Could you talk a little bit about how the building that EarthConnection is in has used recycled materials?
Sister Paula wanted everything that was used to construct this building be recycled. It began with a four-car garage – that was the original structure that she started with. Then, she decided that it needed to be larger so she asked many builders what the most permanent type of structure was; what would last the longest? They told her timber frame, so the added-on part that has the offices, the resource center, the bathrooms, the kitchen, and everything is all timber frame. There is not a single nail in the entire building. It is all pegs and was assembled elsewhere and brought here like an Amish barn raising. I wasn’t here at the time, but they said only one hole was ⅛ of an inch off. Everything else fit perfectly. That is pretty incredible.
When it came to furnishing the place, they were redoing the dorms at our university across the street, so she took everything they were getting rid of in terms of bookcases, shelves, and tables. The carpeting is made out of 2-liter pop bottles and has held up very well – it’s been here for 20 years. The tiles on the floor were made using recycled glass. The building is also partially powered by both solar and geothermal energy. She was trying to use the building as an experiment because there wasn’t much solar or geothermal in Cincinnati in the early ’90s, but we have solar panels providing some – but not all – of the energy we use for this building.
Please speak to some of the influential female mentors in your life.
Well, certainly Sister Paula Gonzalez. In 1969, when we first began to see pictures of the Earth from the moon, she gave up her professorship over at [Mount St. Joseph] and said, “I need to devote the rest of my life to that,” and until the day she died, she did just that – to really help people understand what a critical juncture we were at in Earth’s history. She was one of the founders of Ohio Interfaith Power and Light. It’s now a very strong organization throughout the state that helps different religious traditions and different faith communities to use more environmentally sustainable methods in their parishes and congregations.
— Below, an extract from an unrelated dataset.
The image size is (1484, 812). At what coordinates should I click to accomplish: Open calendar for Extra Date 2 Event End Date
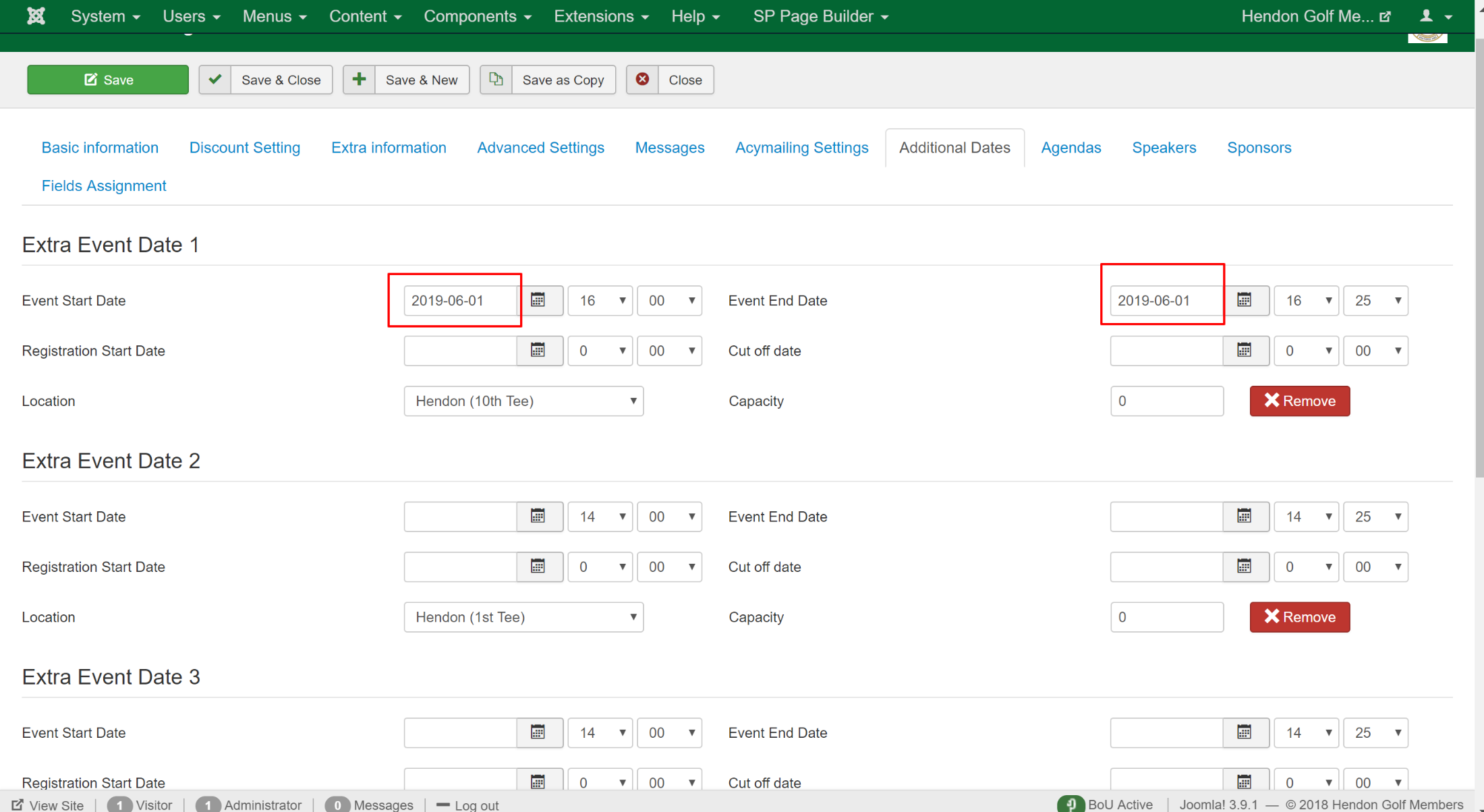pos(1245,517)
Michele Bachelet, the former president of Chile, was certainly an influence on my time at the U.N. She was the first head of U.N. Women, which is a group of different U.N. women organizations that were all doing different things and combined under one to make a stronger organization, and she was a wonderful first leader for that.
Mary Robinson, who was the former president of Ireland and just recently wrote a book on climate justice – I certainly admire her work as president and later in working with the U.N. and these days on climate justice. I think people are beginning to see the connection between poverty and justice.
How would you like to make an impact in Cincinnati?
I don’t know that I personally need to make an impact in Cincinnati. I simply want to be able to share the experiences that I have had and help people come to an understanding that we are all responsible for what is happening in the world. We can’t keep blaming somebody else for what is happening. We all have to take a look at our own lifestyle and recognize that the lifestyle of the average American is simply not sustainable. It would take anywhere from three to five planets to support our lifestyle if everyone were to live the way we do.
Is there anything else you’d like to include?
I would like people to know about the programs that we are doing here at EarthConnection, and that we are available to do programs on their site, as well. If you go to our website it lists a number of different topics that we can speak on. And most of all, that we are all in this together, so it is going to take all of us doing our part to make a more sustainable world.